The apolitical National Council (NC), with 20 percent members deputed by monarch, has been an effective check and balance to the almost single party NA.  Unlike the members of NA, the NC members encompass diversity of views. The NC objected to the constituency development grant, according to which the NA members were to get a certain lump-sum amount to use in the development of the constituency, where the national plan has not reached. They were against rescuing the political parties drowned in election incurred debt. But many NC members showed a distinct crave for more benefits and more money. 

Minister Minjur and the bomb blast in Sarbang

Home Minister Minjur

Home Minister Minjur

When the parliament was ready to discuss on the difficulties faced by people due to security clearance certificate, its rules and modalities, and need to stop state sponsored terrorism on the people since the democratic movement in the 1990s, the government was scratching ways to silence the voice of those MPs who were expected to charge the government. At this time a group of unidentified gunmen attacked off- the- duty foresters and killed them in cold blood. No culprit is apprehended. What so ever, the cost was high and the loss irreparable.

The MPs from the southern district forwarded the people’s plea. They were supported by the MPs from the east where the situation is similar; even the MP from Gasa, one of the most remote districts of the nation expressed his concern, making it clear that the entire population is aware of the governments step motherly treatment on the people of southern and eastern districts following the discontentment in the late 1980s and 1990s. Minister Minjur, on the shoes of Dago Tshering- the designer of the 1990s crackdown and subsequent eviction, down-regulated the entire discussion. The minister used the case of foresters’ murder as a weapon to retaliate against the MPs and to sew their lips. The result: the NOC system shall continue to bar the people from gaining access to schools, jobs, business, travel and an honorable living. Some schools will be reopened in the south but only for the soldiers’ and the resettled people’s children, and not for the children of those Bhumiputra, the original son of the land. The evidences so far pinpoint those in power responsible for sponsoring the bomb blasts, first for an answer and second for the power.

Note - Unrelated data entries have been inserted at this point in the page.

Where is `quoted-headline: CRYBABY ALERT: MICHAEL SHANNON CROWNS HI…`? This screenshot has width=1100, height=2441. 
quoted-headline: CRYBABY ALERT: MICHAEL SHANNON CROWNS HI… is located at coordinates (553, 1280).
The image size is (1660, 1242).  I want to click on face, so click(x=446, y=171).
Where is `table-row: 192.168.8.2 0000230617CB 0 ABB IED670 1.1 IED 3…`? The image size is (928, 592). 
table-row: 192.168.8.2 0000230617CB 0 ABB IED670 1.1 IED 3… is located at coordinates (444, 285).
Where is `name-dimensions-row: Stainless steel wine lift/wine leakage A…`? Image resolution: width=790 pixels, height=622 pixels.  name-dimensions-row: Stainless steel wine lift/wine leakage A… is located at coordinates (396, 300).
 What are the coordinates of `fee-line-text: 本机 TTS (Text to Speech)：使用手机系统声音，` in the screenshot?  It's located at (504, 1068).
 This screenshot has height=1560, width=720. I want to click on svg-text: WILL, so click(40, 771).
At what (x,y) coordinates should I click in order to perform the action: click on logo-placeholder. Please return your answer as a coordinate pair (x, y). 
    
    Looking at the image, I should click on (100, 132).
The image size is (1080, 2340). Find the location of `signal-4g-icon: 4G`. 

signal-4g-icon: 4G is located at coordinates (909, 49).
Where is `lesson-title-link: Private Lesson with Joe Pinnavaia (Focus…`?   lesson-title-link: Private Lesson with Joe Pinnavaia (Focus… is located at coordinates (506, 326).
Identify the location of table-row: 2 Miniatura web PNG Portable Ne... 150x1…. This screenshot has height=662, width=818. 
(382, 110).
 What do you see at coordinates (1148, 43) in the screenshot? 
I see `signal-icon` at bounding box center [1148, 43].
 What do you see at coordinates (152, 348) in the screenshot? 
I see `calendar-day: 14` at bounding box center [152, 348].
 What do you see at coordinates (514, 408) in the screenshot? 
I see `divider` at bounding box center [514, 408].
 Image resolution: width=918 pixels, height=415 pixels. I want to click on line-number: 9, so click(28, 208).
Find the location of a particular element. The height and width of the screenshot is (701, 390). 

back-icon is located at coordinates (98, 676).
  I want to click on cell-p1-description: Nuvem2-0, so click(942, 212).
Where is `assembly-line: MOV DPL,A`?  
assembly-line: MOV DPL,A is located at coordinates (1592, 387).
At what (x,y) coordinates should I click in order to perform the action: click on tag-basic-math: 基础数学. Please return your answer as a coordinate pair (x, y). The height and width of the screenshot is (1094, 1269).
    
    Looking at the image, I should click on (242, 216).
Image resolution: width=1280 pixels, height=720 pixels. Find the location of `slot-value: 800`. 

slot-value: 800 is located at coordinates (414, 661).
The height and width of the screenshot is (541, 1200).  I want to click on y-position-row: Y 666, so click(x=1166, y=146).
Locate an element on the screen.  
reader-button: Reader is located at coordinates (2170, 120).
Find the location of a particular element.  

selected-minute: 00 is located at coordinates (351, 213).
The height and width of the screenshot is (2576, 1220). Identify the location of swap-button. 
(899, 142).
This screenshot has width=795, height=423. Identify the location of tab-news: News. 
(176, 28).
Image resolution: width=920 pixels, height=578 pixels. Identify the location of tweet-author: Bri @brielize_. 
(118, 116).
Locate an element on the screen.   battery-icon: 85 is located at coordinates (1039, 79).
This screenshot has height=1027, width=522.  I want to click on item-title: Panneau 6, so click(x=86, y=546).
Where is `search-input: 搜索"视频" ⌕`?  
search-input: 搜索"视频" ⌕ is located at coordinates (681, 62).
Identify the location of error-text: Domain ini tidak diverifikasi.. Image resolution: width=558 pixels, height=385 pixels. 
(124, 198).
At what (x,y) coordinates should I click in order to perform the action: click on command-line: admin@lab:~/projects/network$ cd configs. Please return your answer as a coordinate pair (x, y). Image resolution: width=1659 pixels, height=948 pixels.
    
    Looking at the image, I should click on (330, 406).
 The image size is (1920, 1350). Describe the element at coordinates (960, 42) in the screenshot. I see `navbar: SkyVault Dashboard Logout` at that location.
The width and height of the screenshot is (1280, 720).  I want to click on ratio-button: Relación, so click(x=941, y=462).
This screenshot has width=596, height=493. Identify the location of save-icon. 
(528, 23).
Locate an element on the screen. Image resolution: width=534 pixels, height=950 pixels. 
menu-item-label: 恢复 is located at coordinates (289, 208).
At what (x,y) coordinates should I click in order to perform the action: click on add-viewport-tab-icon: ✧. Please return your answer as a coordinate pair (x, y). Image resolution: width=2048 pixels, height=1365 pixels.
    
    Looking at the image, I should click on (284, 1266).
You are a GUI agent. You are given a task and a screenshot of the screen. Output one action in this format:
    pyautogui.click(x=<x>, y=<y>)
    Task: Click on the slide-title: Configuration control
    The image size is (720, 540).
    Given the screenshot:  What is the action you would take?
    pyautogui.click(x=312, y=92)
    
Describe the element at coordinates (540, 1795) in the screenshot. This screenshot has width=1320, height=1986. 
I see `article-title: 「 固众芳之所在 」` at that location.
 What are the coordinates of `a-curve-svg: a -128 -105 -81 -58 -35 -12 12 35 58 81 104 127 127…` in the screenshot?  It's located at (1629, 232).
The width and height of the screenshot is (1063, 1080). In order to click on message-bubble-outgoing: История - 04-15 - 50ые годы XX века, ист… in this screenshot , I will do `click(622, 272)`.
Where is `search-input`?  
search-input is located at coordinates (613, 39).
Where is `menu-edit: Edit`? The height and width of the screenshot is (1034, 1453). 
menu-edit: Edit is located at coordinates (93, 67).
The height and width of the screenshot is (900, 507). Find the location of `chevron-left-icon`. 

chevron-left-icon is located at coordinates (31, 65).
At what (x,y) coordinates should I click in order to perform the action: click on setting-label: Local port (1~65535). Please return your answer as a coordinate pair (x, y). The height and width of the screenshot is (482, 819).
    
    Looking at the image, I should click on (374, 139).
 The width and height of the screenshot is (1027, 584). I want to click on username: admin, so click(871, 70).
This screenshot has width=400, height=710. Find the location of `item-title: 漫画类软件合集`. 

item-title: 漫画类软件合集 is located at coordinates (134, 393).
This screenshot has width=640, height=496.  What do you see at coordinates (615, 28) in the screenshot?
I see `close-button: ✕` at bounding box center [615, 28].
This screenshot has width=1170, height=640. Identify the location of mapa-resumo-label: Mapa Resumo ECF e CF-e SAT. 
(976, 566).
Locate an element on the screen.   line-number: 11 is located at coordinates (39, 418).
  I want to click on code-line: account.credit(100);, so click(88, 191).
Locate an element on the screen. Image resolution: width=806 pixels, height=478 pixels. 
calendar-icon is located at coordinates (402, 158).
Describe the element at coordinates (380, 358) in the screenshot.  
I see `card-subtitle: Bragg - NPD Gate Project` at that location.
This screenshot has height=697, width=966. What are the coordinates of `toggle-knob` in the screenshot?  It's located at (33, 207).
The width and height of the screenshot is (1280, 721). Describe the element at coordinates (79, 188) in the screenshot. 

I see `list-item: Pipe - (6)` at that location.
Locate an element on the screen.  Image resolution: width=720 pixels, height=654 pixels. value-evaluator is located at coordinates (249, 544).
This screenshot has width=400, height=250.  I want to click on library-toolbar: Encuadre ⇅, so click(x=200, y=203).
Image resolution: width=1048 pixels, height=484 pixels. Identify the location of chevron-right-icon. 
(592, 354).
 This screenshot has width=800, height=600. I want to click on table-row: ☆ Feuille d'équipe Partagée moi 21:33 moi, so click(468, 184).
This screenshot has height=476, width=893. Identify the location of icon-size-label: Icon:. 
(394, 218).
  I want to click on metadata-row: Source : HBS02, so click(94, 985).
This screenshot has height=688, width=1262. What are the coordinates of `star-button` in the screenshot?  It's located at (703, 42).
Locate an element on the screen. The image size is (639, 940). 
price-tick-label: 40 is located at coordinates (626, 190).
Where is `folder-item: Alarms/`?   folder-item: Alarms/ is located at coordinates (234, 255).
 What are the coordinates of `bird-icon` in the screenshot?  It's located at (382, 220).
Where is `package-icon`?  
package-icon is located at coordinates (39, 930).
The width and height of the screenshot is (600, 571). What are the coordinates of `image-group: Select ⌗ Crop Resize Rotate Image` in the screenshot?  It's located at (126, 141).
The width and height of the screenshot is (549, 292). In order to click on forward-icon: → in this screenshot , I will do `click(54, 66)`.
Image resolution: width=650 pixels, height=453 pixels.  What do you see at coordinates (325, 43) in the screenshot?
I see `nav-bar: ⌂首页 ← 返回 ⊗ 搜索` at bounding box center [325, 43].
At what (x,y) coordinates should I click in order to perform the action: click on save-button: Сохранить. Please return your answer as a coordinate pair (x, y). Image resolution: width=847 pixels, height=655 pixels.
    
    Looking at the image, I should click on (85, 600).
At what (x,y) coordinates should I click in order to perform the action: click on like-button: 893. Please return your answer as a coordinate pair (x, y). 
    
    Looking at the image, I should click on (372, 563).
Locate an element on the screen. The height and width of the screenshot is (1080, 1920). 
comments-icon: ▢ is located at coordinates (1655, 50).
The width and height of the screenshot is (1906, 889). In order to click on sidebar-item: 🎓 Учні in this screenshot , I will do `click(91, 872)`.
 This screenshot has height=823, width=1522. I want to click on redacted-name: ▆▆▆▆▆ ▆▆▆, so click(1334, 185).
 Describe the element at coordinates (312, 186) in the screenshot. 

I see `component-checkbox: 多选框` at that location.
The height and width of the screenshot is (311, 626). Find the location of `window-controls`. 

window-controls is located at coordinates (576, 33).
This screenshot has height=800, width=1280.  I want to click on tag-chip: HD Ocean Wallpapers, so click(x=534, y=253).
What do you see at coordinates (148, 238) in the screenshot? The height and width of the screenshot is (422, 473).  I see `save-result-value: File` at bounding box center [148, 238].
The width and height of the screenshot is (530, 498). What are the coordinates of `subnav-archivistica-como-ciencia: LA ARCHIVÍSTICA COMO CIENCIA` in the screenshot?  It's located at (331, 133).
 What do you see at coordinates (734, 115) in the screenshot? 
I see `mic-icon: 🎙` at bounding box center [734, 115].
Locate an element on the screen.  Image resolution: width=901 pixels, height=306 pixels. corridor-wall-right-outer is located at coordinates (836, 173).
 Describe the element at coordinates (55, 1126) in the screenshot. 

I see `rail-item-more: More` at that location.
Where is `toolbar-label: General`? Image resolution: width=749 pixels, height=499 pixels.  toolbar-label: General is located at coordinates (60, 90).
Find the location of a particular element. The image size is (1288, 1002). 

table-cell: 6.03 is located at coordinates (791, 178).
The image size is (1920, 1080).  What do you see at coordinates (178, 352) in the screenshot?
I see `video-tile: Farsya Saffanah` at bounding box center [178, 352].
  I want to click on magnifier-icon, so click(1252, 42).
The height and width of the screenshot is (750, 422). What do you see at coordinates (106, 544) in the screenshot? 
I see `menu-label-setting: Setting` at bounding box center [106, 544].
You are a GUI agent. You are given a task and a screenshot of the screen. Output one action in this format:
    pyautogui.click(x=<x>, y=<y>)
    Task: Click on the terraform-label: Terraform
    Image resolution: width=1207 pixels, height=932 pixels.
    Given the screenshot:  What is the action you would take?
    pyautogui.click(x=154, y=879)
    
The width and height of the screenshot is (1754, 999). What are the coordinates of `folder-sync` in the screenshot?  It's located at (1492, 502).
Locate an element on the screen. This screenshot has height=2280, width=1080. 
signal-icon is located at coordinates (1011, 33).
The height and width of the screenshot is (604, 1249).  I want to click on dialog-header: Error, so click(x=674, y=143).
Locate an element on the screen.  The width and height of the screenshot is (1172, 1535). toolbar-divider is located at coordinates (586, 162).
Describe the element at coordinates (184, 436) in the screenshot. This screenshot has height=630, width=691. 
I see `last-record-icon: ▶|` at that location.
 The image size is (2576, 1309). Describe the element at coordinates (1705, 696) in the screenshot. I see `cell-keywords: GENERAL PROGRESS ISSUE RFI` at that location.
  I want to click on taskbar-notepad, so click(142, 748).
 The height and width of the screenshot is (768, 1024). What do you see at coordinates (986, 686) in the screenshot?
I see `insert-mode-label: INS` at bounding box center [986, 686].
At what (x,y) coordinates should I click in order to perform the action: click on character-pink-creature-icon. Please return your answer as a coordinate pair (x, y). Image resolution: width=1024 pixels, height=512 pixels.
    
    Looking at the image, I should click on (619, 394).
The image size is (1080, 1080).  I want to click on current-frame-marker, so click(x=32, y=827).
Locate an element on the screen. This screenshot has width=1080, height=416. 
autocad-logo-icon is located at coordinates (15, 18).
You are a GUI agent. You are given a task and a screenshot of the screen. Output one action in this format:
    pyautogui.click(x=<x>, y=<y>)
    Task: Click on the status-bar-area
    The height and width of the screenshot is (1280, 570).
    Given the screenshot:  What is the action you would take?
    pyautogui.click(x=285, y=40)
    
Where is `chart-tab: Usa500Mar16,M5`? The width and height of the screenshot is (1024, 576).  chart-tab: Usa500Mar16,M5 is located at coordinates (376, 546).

What so ever, the current government must be prepared to welcome burst of anger from those people who are denied rights and freedom, accused of false allegations and treated as enemies, who are suppressed under the boot and bayonet for decades. 

Democracy is not dead

Preceding paragraphs may show an end of the democracy. It is not. There is no dearth of democratically wise and diplomatically able people in Bhutan. To name a few, the police Chief Col Kipchu Namgyel, the MP from Gasa Damcho Dorji come to the top of the list. Police chief put a full stop to the system of making new recruits serve as officers’ domestics- a system prevalent since ages. He extended balm of extra allowance to panicking officers who lost the state paid domestics. He built strong rapports with the MPs and fought to keep the police force independent from the home ministry. He also clarified that the police system cannot guarantee the human rights of prisoners and convicts and suggested to form different body to look after such cases. He must be the first man in uniform, in the world to speak the reality with commendable modesty. While other MPs talked of their constituencies or themselves, MP from Gasa Damcho Dorji could visualize the problem of people in other regions. In the presence of limited number of such people, the democracy will take snail pace toward the brighter side. Bhutan needs more people with values and vision, brain and heart in the forefront to lead the nation to a vibrant democracy.

As long as NA remains a prayer hall to pray to the monarchs and their ancestors; as long as the people’s representatives fear to express their people’s concern and those who do get punishment; as long as the ministers and yes-men of the old regime continue to hold authority to decide the fate of the people; the throne gifted democracy is not going to fulfill people’s aspirations and needs.